Der Satz ist elliptisch und somit formell nicht brauchbar. Das finite Verb ist an der zweiten Stelle, das Subjekt wurde nur weggelassen, mehr nicht.


----------



## Hutschi

Danke, Henryk. Ich hatte es schon vermutet, dass das Subjekt mitgezählt wird, obwohl es aktuell nicht vorhanden ist. Der Satz ist nur als Beispiel für eine ganze Gruppe von Sätzen gedacht. Als Beispiel für diese Gruppe sollte er formell brauchbar sein. 
Oder gibt es bessere Beispiele? (Vielleicht habe ich "formell nicht brauchbar" auch missverstanden.)

Die Form ist schon sehr alt, wird aber selten verwendet. Zuerst hatte ich sie in Märchen gesehen.


----------



## Kajjo

Ja, Henryk hat natürlich recht. Es handelt sich um einen normalen Hauptsatz mit ausgelassenem Subjekt, das die erste Position besetzt.

Kajjo


----------



## Gio77

Sehr interessantes Thema…

Schon lange habe ich gemerkt, dass solche Sätze manchmal ausgesprochen werden. Doch wurde mir (und allen, die Deutsch gelernt haben) tausendmal wiederholt, dass das Subjekt im Deutschen _nie_ implizit sein darf!
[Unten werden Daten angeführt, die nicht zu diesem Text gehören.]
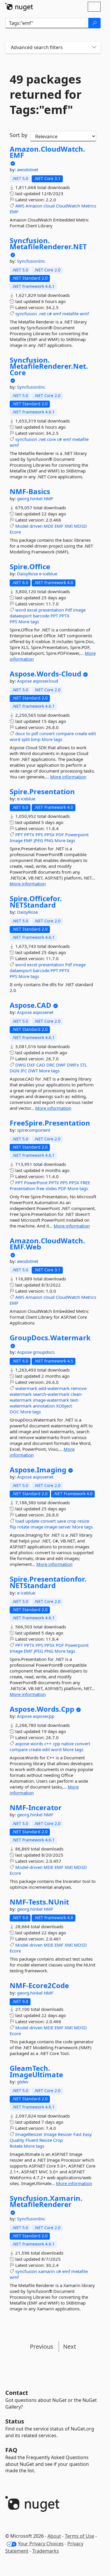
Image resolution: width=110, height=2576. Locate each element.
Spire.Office (30, 566)
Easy (87, 2134)
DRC (50, 1065)
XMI (69, 526)
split (25, 739)
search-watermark (51, 1394)
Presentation (22, 1188)
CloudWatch (68, 206)
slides (51, 1188)
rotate (23, 1527)
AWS (19, 206)
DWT (33, 1071)
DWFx (73, 1065)
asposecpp (43, 1716)
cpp (56, 1743)
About (54, 2536)
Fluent (32, 2140)
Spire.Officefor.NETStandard (36, 901)
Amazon (34, 206)
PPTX (64, 616)
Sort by (18, 135)
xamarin (46, 2271)
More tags (28, 621)
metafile (70, 313)
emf (57, 313)
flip (13, 1527)
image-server (57, 1527)
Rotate (16, 2146)
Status (14, 2421)
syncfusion (26, 313)
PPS (13, 621)
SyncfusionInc (31, 261)
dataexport (21, 616)
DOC (14, 1412)
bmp (35, 739)
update (32, 1521)
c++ (48, 1743)
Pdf (68, 610)
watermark (26, 1388)
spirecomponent (33, 1130)
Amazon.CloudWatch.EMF (47, 152)
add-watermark (54, 1388)
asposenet (43, 1012)
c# (49, 313)
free (40, 1188)
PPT (54, 616)
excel (32, 610)
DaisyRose (28, 574)
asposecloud (45, 681)
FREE (85, 1182)
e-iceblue (48, 574)
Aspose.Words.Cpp (42, 1709)
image (79, 610)
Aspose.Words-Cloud (45, 674)
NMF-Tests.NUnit (39, 1902)
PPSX (49, 834)
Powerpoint (77, 834)
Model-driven (29, 526)
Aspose (25, 681)
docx (20, 733)
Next (69, 2346)
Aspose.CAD (30, 1005)
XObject (64, 1406)
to (28, 733)
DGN (14, 1071)
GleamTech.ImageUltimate (36, 2071)
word (20, 610)
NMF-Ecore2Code (39, 1985)
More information (68, 777)
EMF (14, 211)
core (51, 439)
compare (65, 733)
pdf (34, 733)
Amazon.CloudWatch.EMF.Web (47, 1243)
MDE (48, 526)
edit (92, 733)
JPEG (38, 840)
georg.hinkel (30, 498)
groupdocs (44, 1352)
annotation (44, 1406)
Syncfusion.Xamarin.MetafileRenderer (46, 2201)
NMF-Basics (30, 491)
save (61, 1521)
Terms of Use (79, 2536)
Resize (45, 2140)
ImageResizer (29, 2134)
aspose (22, 1743)
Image (16, 840)
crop (71, 1521)
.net (42, 313)
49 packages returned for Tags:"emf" (46, 94)
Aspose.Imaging (38, 1470)
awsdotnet (27, 169)
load (19, 1521)
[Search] (94, 23)
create (81, 733)
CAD (40, 1065)
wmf (84, 313)
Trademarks (45, 2551)
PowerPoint (36, 1182)
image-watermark (51, 1400)
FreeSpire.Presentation (50, 1123)
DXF (31, 1065)
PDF (60, 834)
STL (83, 1065)
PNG (48, 840)
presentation (51, 610)
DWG (20, 1065)
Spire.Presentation (42, 791)
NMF (48, 498)
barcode (41, 616)
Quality (17, 2140)
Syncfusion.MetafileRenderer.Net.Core (49, 366)
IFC (24, 1071)
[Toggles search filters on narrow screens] (94, 47)
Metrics (88, 206)
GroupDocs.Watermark (50, 1337)
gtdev (22, 2082)
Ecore (15, 532)
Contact (16, 2393)
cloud (49, 206)
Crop (58, 2140)
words (37, 1743)
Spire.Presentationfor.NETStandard (48, 1582)
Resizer (65, 2134)
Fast (77, 2134)
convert (47, 733)
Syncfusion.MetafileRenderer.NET (48, 243)
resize (83, 1521)
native (67, 1743)
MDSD (80, 526)
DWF (61, 1065)
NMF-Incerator (36, 1807)
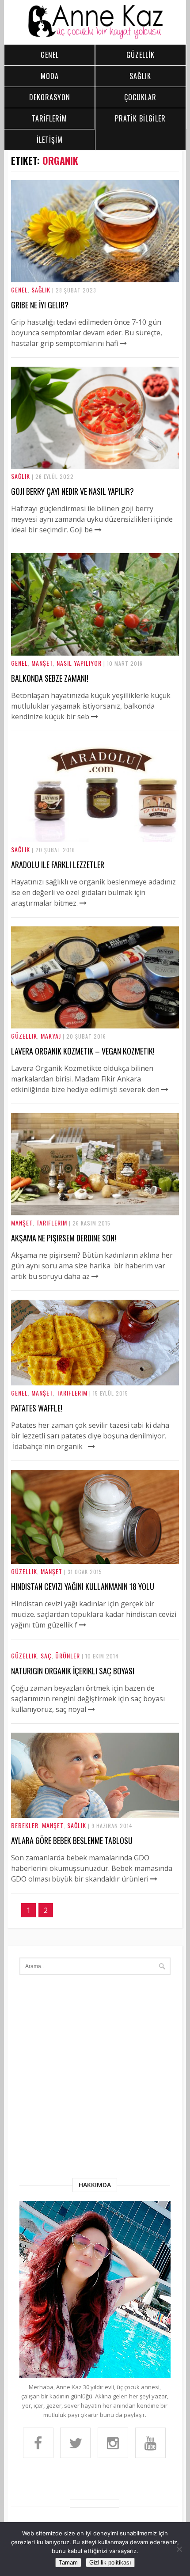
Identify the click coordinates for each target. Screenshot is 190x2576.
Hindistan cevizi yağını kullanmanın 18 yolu (82, 1586)
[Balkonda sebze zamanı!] (95, 653)
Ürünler (67, 1655)
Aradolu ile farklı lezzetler (57, 864)
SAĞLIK (140, 76)
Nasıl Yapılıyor (79, 663)
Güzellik (24, 1035)
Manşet (42, 663)
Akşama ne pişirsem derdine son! (63, 1238)
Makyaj (51, 1035)
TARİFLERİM (49, 118)
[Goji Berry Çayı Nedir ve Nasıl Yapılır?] (95, 466)
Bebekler (24, 1825)
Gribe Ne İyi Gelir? (39, 305)
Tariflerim (51, 1222)
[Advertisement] (95, 2079)
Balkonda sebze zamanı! (49, 678)
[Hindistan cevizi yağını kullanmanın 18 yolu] (95, 1561)
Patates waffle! (36, 1408)
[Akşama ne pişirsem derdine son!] (95, 1213)
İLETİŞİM (50, 139)
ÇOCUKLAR (140, 97)
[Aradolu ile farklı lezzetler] (95, 839)
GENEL (50, 54)
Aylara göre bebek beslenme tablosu (72, 1840)
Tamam (68, 2562)
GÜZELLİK (140, 54)
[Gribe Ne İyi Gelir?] (95, 280)
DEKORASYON (49, 97)
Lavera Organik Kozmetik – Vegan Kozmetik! (83, 1051)
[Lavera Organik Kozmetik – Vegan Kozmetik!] (95, 1026)
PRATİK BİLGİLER (140, 118)
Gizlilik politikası (110, 2562)
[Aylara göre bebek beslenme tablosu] (95, 1815)
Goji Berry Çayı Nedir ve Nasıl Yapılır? (72, 491)
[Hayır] (179, 2549)
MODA (50, 76)
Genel (19, 289)
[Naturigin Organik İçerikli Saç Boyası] (91, 1709)
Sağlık (40, 289)
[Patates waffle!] (95, 1383)
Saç (46, 1655)
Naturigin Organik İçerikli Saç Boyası (72, 1671)
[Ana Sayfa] (95, 37)
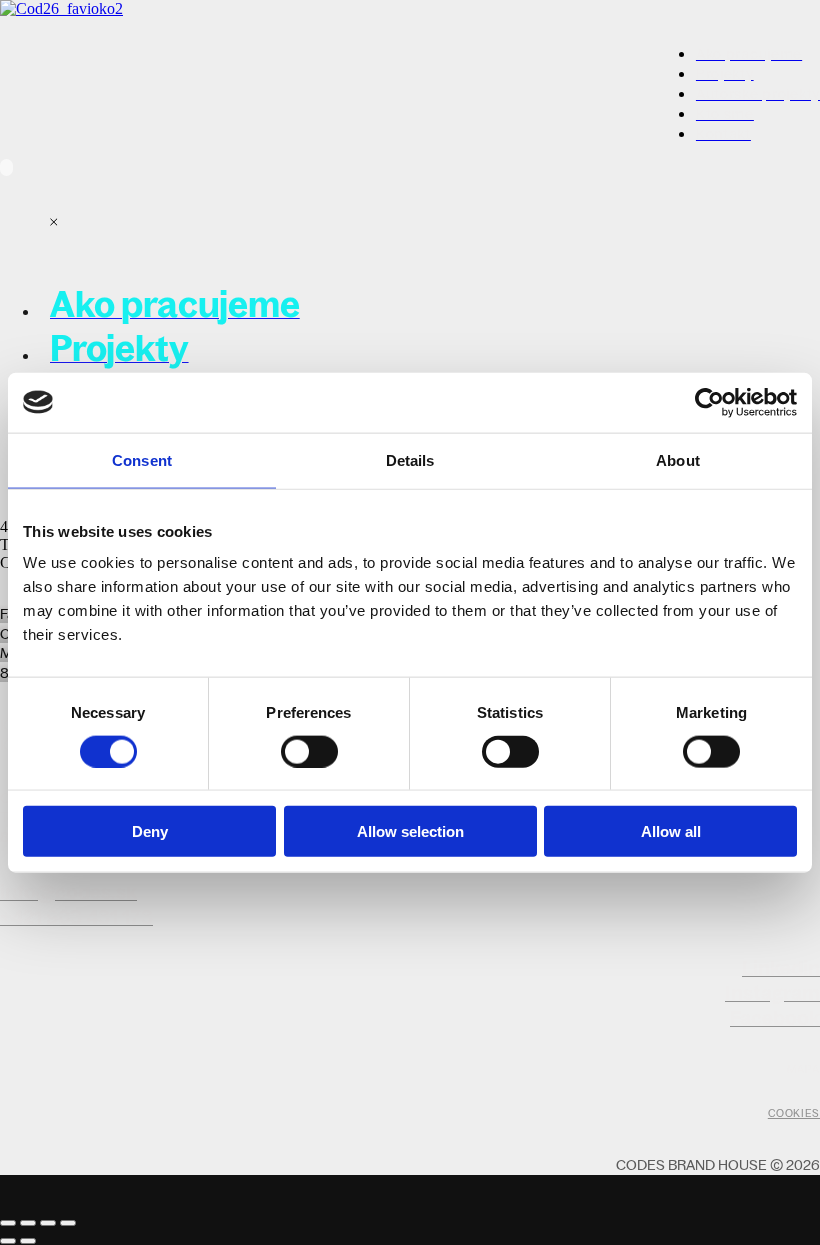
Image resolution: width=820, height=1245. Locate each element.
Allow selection (410, 831)
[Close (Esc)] (8, 1223)
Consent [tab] (142, 459)
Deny (150, 831)
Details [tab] (410, 459)
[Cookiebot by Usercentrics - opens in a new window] (709, 402)
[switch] (309, 751)
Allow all (671, 831)
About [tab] (678, 459)
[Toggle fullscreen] (48, 1223)
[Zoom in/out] (68, 1223)
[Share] (28, 1223)
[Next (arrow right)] (28, 1241)
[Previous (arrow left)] (8, 1241)
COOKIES (794, 1113)
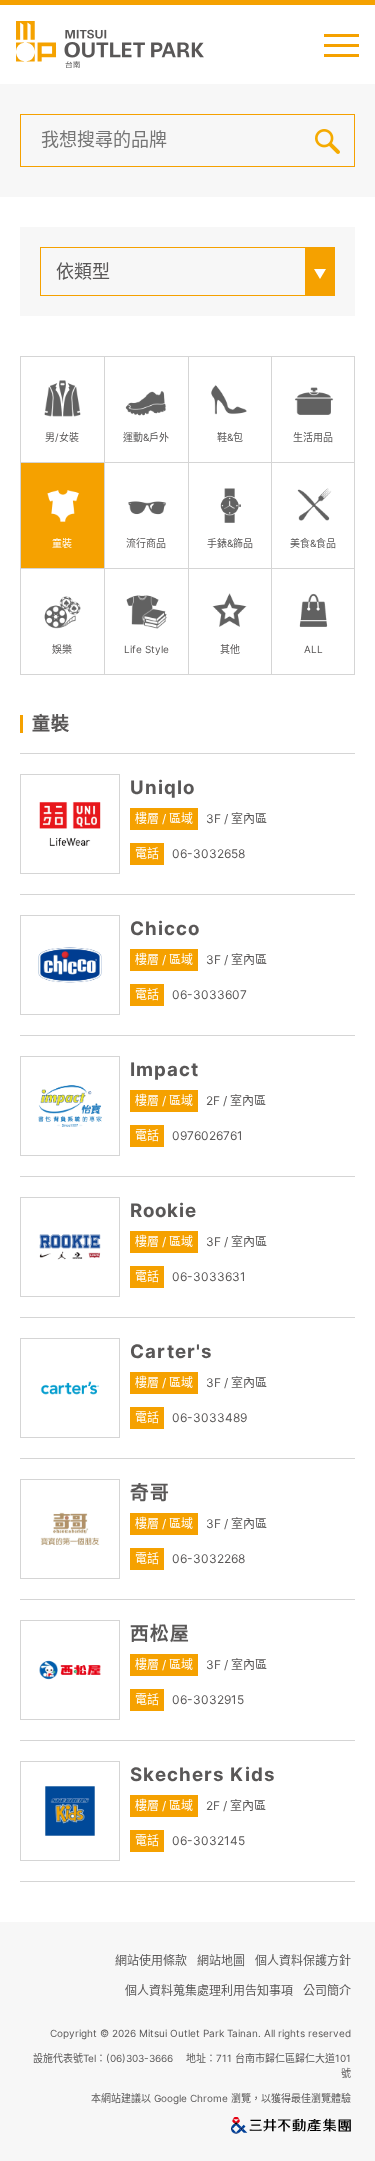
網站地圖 (221, 1960)
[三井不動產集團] (291, 2129)
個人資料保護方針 (303, 1960)
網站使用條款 (151, 1960)
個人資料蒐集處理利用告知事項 (209, 1990)
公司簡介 (327, 1990)
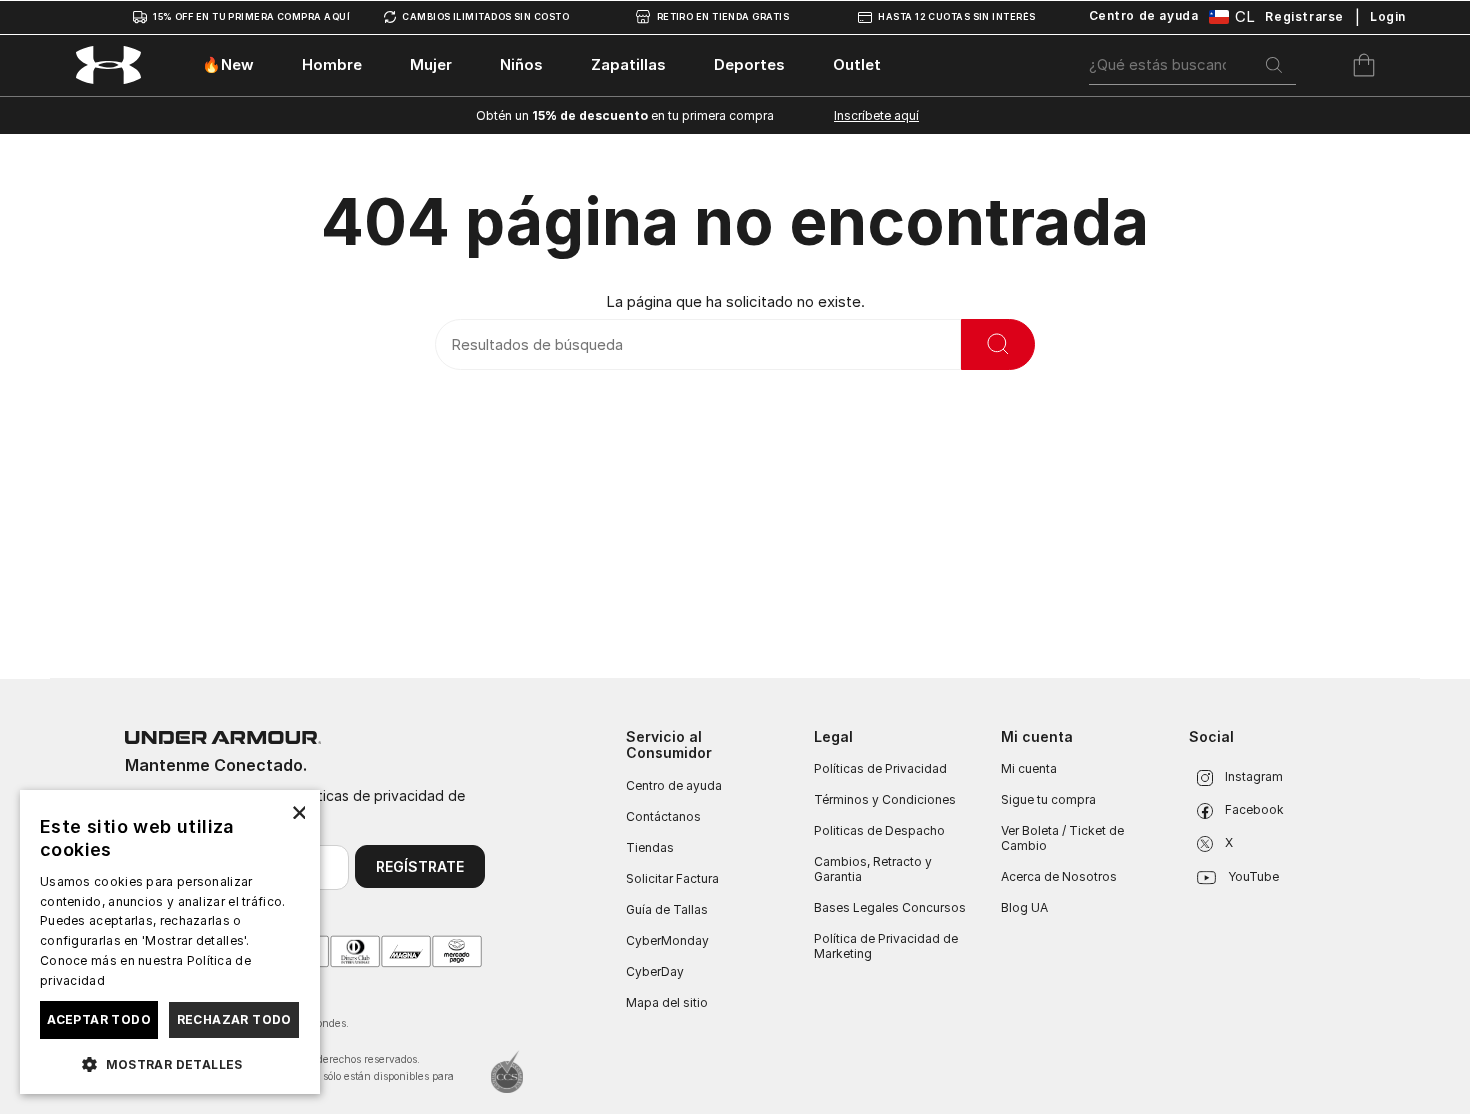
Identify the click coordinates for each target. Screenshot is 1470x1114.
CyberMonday (667, 940)
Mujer (431, 64)
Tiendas (650, 847)
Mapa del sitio (667, 1002)
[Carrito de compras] (1364, 65)
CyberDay (655, 971)
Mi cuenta (1029, 768)
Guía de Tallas (667, 909)
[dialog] (170, 942)
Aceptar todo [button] (99, 1019)
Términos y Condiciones (885, 799)
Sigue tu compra (1048, 799)
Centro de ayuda (674, 785)
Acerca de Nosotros (1059, 876)
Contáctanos (663, 816)
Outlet (857, 64)
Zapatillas (628, 64)
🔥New (228, 64)
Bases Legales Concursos (890, 907)
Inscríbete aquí (876, 115)
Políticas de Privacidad (880, 768)
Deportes (749, 64)
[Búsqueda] (1274, 65)
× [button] (297, 811)
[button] (170, 1063)
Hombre (332, 64)
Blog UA (1024, 907)
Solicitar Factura (672, 878)
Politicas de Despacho (879, 830)
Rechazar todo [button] (234, 1019)
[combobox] (1193, 65)
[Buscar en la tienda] (998, 344)
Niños (521, 64)
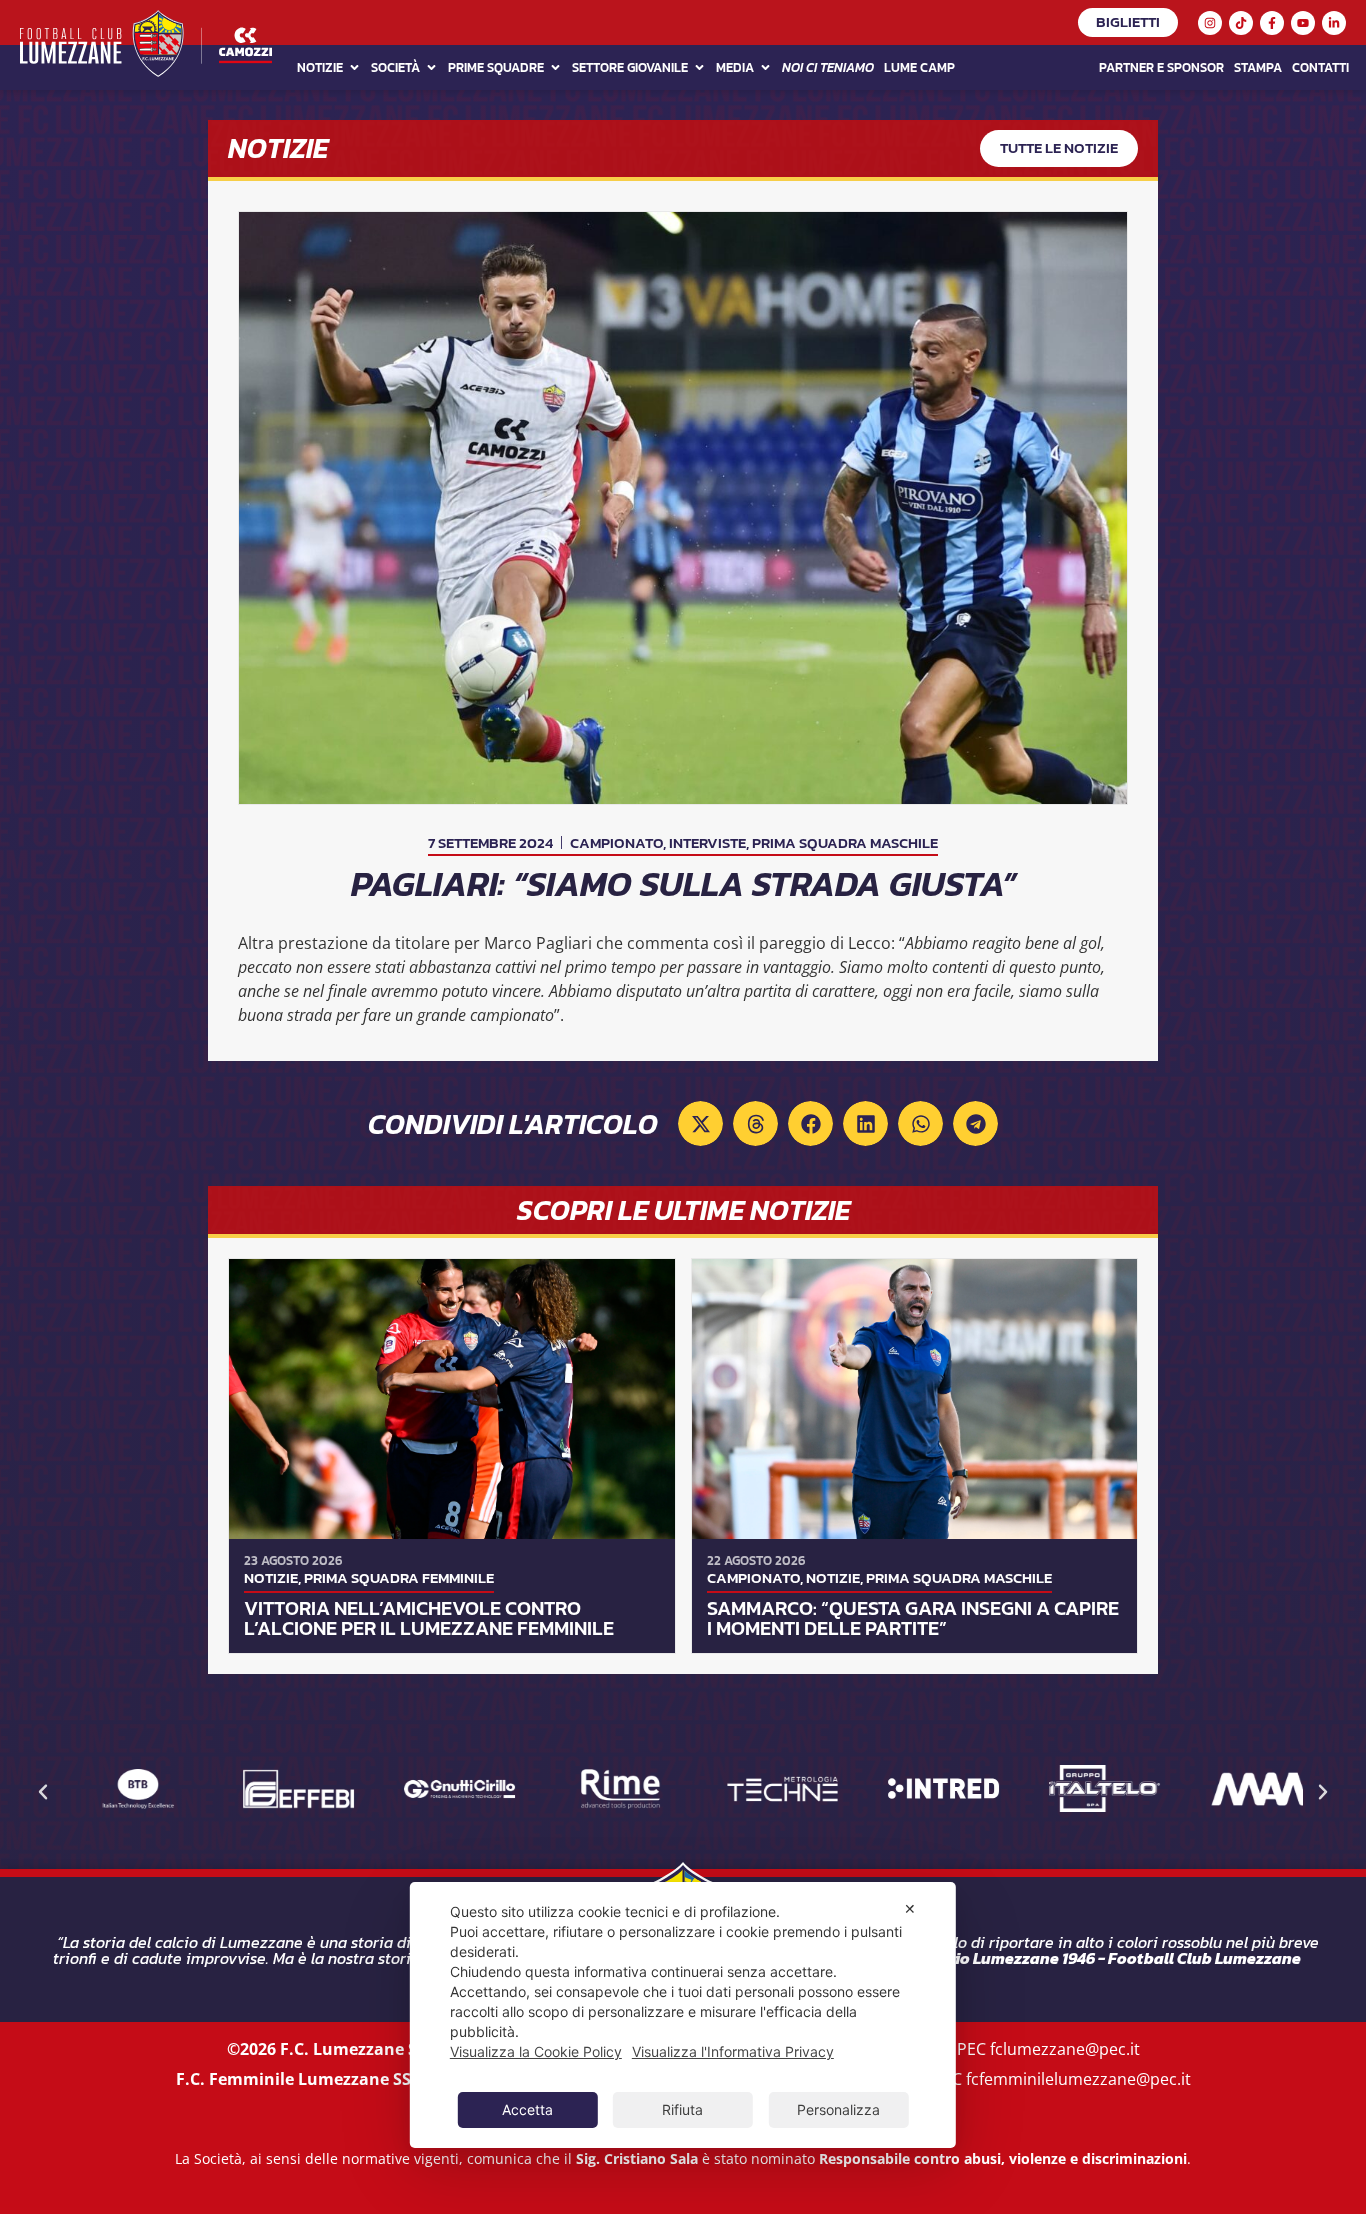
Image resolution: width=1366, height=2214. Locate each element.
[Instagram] (1210, 23)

Wie kommt das denn vor? Ist das eine Art von dichterischer Freiheit oder gibt es bestimmte voraussehbare Kontexte, wo das erlaubt ist?

Vielen Dank im Voraus!


----------



## Hutschi

Ein Kontext, in dem das erlaubt ist, ist, wenn ich vor mich hin sinniere, als "ich"-Erzähler). 

(Also in der ersten Person.)

Lauf die Straße lang.
Sehe zwei Autos.
Was tun?
Drehe mich um.

Es würde auch im Plural funktionieren, ich habe es aber im Plural nicht im aktiven Wortschatz.

Man muss die Form von einer anderen unterscheiden:

http://www.stuttgarter-schule.de/doehlahnmun.htm


> sind spiele worte​werden worte schatten​


 

Hier ist der erste Satz als Nebensatz, als Konditionalsatz, interpretierbar. "Wenn Spiele Worte sind, werden Worte Schatten." Solche Parallelkonstruktionen sind nicht selten.


Eine ähnliche Form, aber mit Subjekt, enthalten die "Wanderer-Witze":

"Kommt ein Wanderer des Wegs ..."

Sie enthalten ebenfalls eine leere Kategorie am Anfang. "Es/Da kommt ein Wanderer des Wegs ..." - "es" (bzw. "da") wird weggelassen. 

Auf diese Art kann man die zweite Position des Verbes "retten".


Beispiel für das ausgelassene Subjekt, aus einem Lied von Kurt Demmler:



> sitz auf einem baum, ess pflaumen,
> spuck die steine in das heu,
> welch ein glück für meinen gaumen,
> diese fetten blauen pflaumen
> machen frisch und neu.


----------



## Kajjo

Hutschi said:


> Eine ähnliche Form, aber mit Subjekt, enthalten die "Wanderer-Witze"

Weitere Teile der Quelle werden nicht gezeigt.